Your objective => Reproduce all the lines below exactly and omit the images.

[[ Material for this exercise, beginning ]]

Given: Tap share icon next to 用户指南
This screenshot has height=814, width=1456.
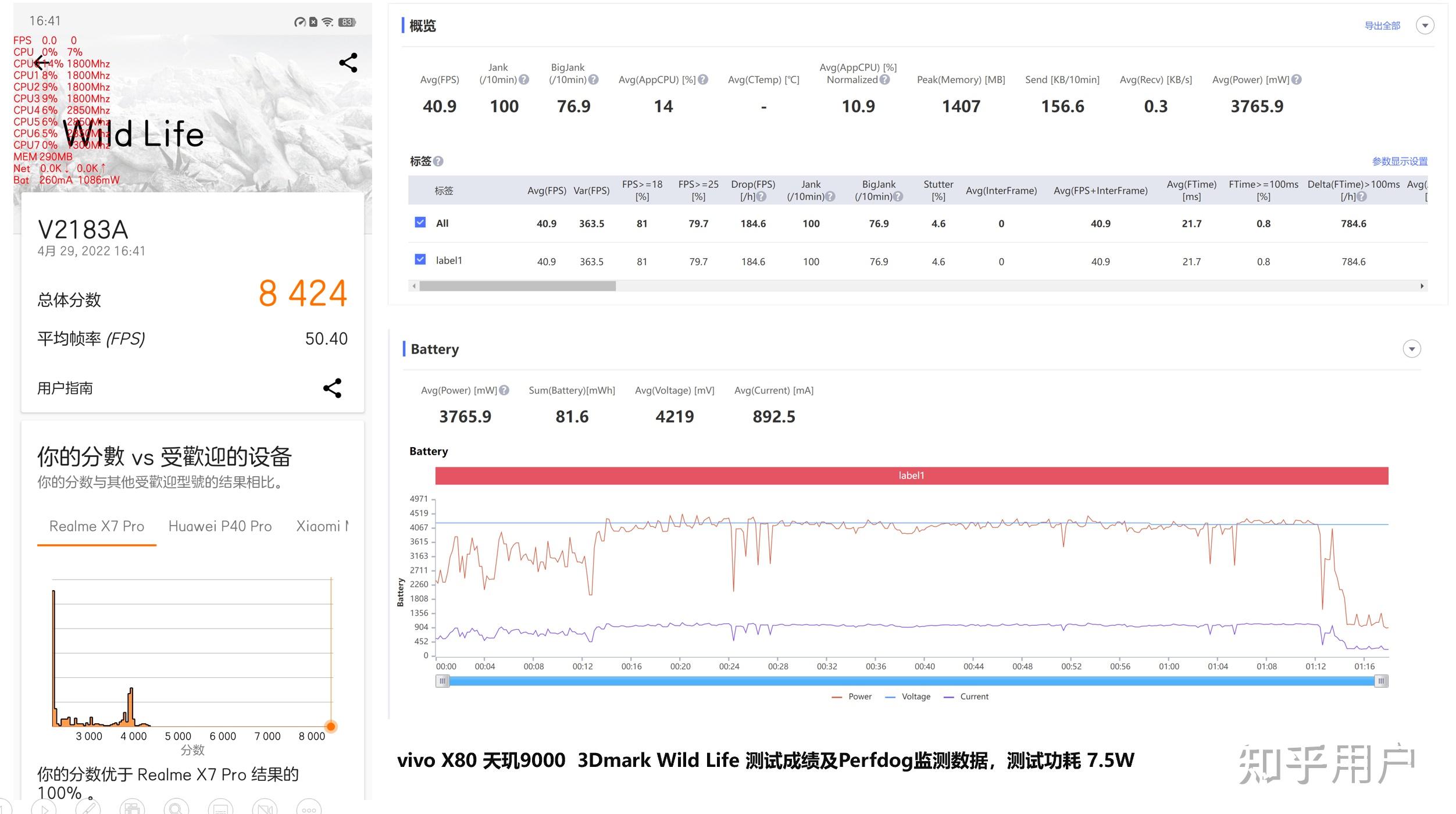Looking at the screenshot, I should click(x=332, y=388).
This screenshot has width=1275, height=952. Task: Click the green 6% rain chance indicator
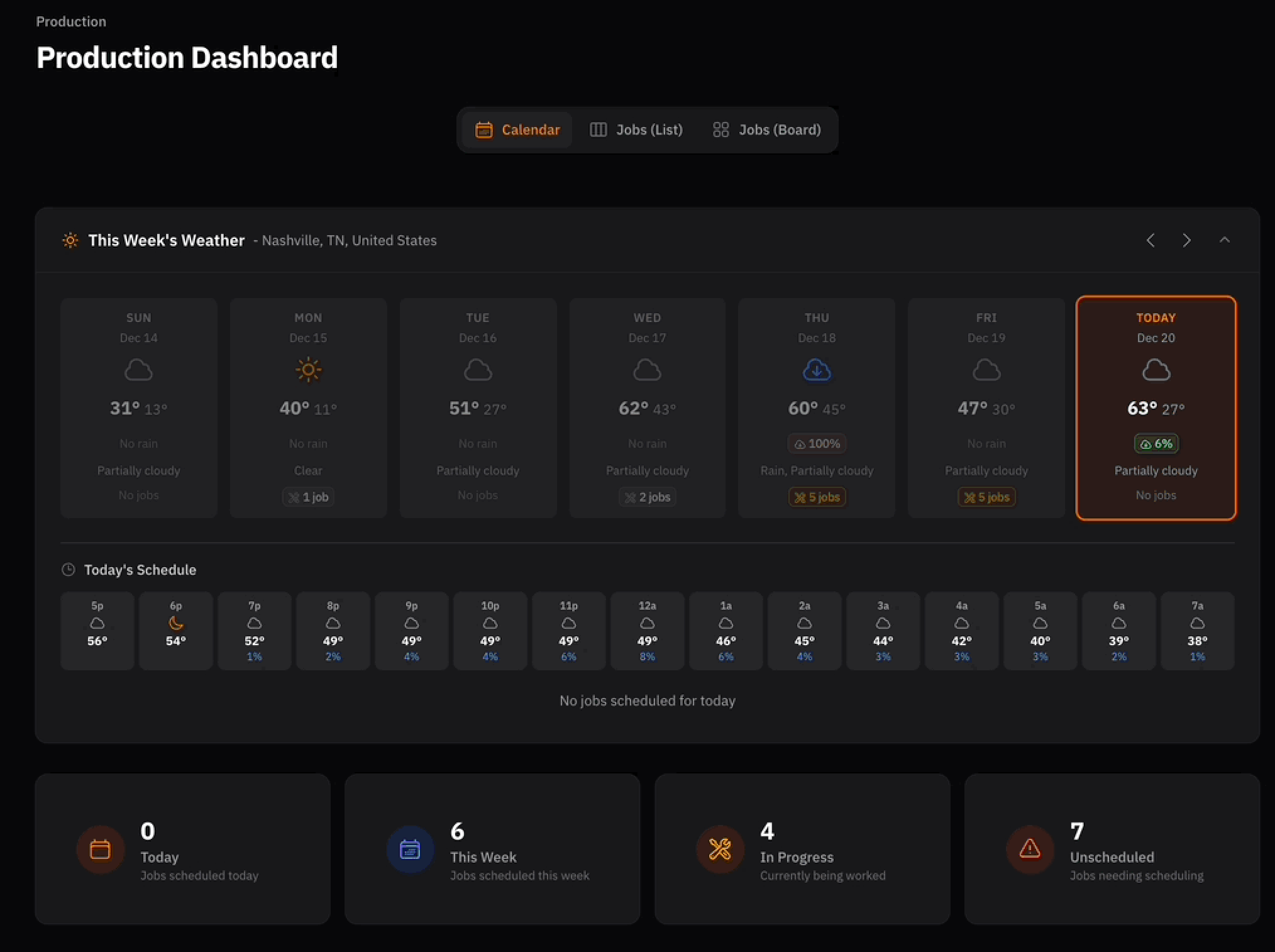click(1156, 443)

[[ Material for this exercise, end ]]

Completed task =>
Given: Tap share icon next to 用户指南
This screenshot has height=814, width=1456.
Looking at the screenshot, I should click(x=332, y=388).
This screenshot has width=1275, height=952. Task: Click the green 6% rain chance indicator
click(1156, 443)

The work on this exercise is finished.